In her post, BL finds that a new service that may change that. “PeekYou’s beta of PeekAnalytics Social Audience Report comes closer than any of the more than 50 social media monitoring platforms and tools I’ve tested to providing, and explaining, meaningful audience analysis of Twitter followers that brands can confidently use to create their budgets,” she writes.
BL piqued my curiosity as she started to delve into her review. I was intrigued when she wrote that PeekYou “measures the digital footprint of Twitter followers across 60 social sites and millions of blogs to provide accurate, actionable, data-driven Twitter insights, including, age, social membership, interests and much more about their audience.” PeekYou could have something worth exploring, I thought.
But then I read what the PeekYou analysis found for BL, in her own words: “despite having 10x fewer followers, I have almost as much pull as [Mitt Romney and Herman Cain]. (No, thanks, I’m not going to run for office.)”

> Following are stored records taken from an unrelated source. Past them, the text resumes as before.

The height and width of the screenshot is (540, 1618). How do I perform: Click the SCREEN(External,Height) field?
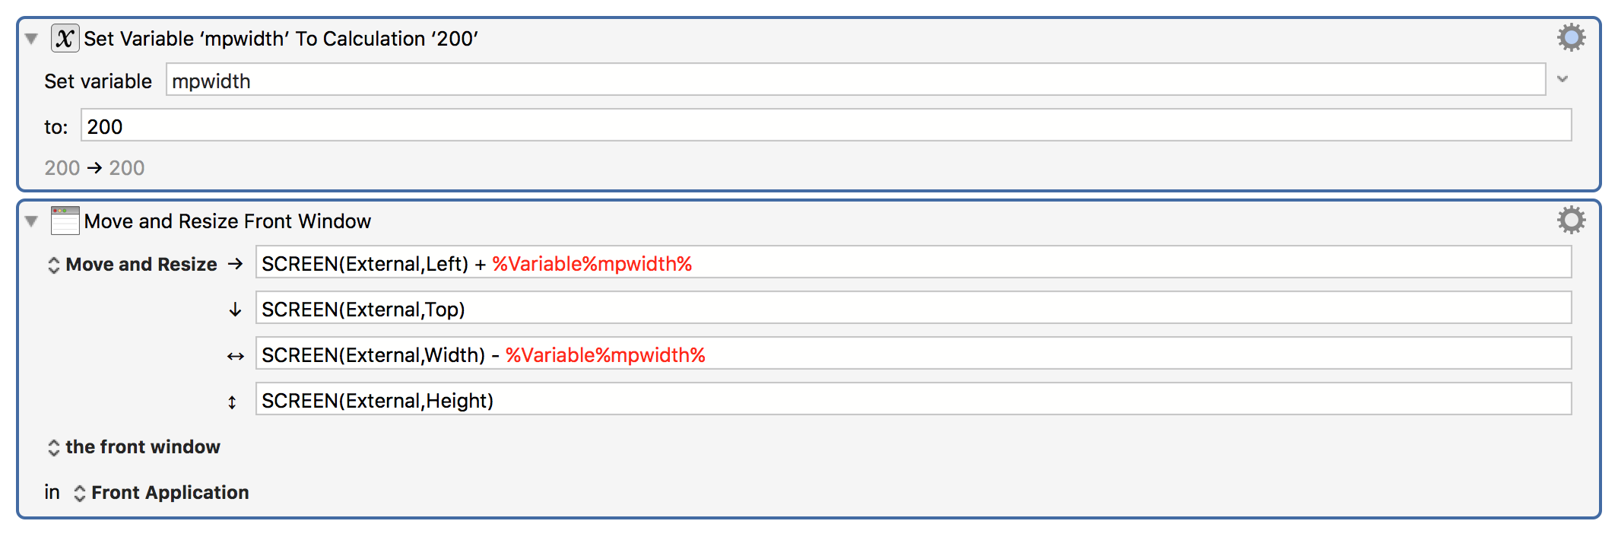pos(914,399)
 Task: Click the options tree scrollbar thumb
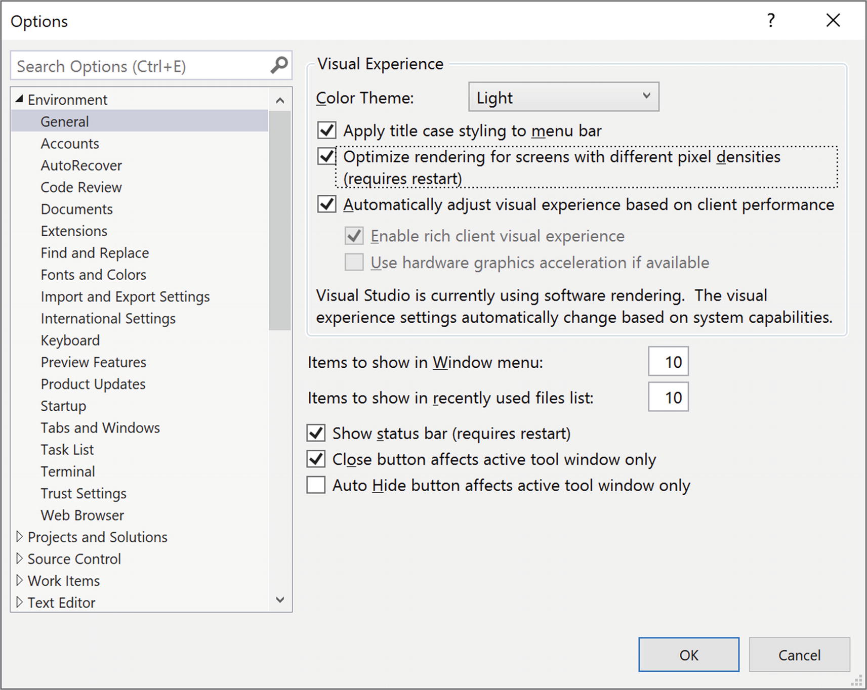click(x=280, y=220)
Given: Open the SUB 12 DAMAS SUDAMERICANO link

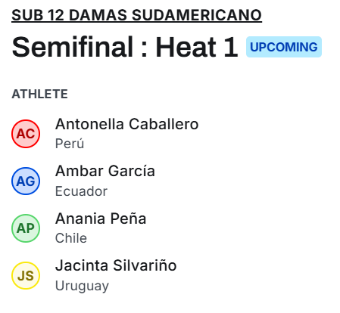Looking at the screenshot, I should [136, 15].
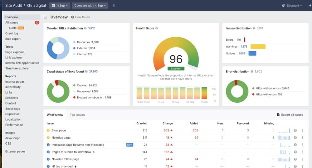Click Export all issues button
Viewport: 312px width, 168px height.
[x=290, y=115]
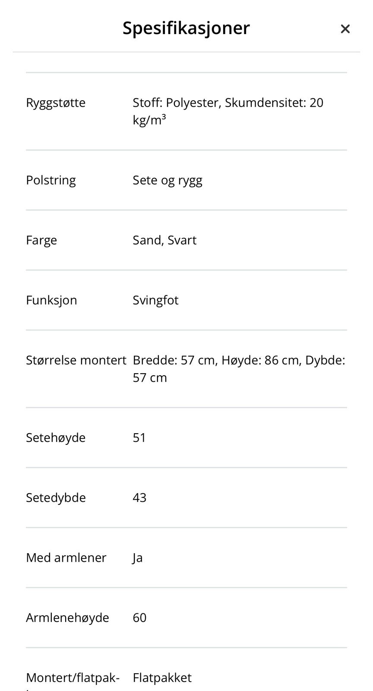Click the 'Sete og rygg' value

pos(168,180)
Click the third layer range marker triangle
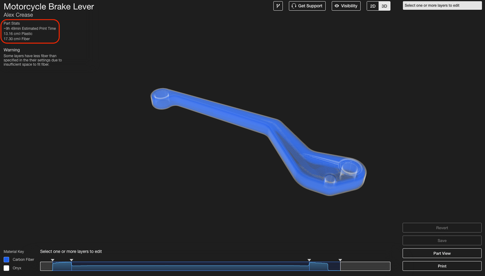The width and height of the screenshot is (485, 276). click(x=309, y=260)
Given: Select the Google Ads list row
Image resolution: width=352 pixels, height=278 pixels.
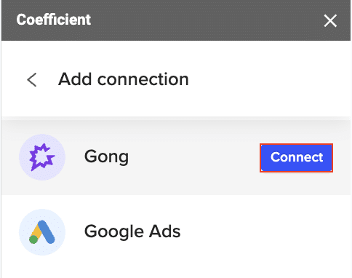Looking at the screenshot, I should (176, 232).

Let’s set aside Herman Cain for now since he is the nitwit of the moment in the Republican primary field. I suspect most of us can agree that Mitt Romney is a legitimate, credible candidate for President of the United States.
Let me be clear: any measurement system that says BL Ochman is as influential as Mitt Romney (or any other credible presidential candidate) is flat-out broken. If the finding had been that BL was more influential among social media professionals, I would have at least been willing to contemplate the possibility. But to read that a tool says that straight-up BL has almost as much “pull” as Mitt Romney can’t generate any response from me but laughter.
Upon further review, it turns out that PeekYou doesn’t really say BL Ochman has almost as much pull as Mitt Romney. In fact, the numbers in the screen shot provided by BL show that Mitt Romney has a “Social Pull” score of 351, compared to 125 for BL. Perhaps I’m misreading the data, but that seems to say that Romney has more than 2X the pull of BL.
That doesn’t make the Social Pull number that much more useful, however. The fundamental problem is that scores that measure online influence fail to account for the vital impact of offline influence. What Mitt Romney says on his Twitter account has a much better chance of being covered in traditional news media outlets — which, in turn, can boomerang back to influence online conversations. Similarly, Mitt Romney can say something on TV that will likely generate much more Twitter discussion than if BL Ochman says something in the real world.
The point of this post is not to knock BL Ochman or PeekYou. They both seem to be making honest attempts to address the desire for social influence metrics. Boiling it all down to one number simply doesn’t work, however.
I do like much of what I saw in the PeekYou screen grab. To the extent that PeekYou provides data about how many verified people follow a person and demographic information about those individuals, that’s useful intelligence for marketers and communicators. I applaud services that seek to take Twitter follower counts and apply context to them. I like it when services seek to determine who people interact with online. This is all good and helpful.
But that should be good enough. Let’s stop the madness of trying to assign a number to everyone’s online influence. As much as we may like our computer screens and keyboards, the “real world” still matters a lot more.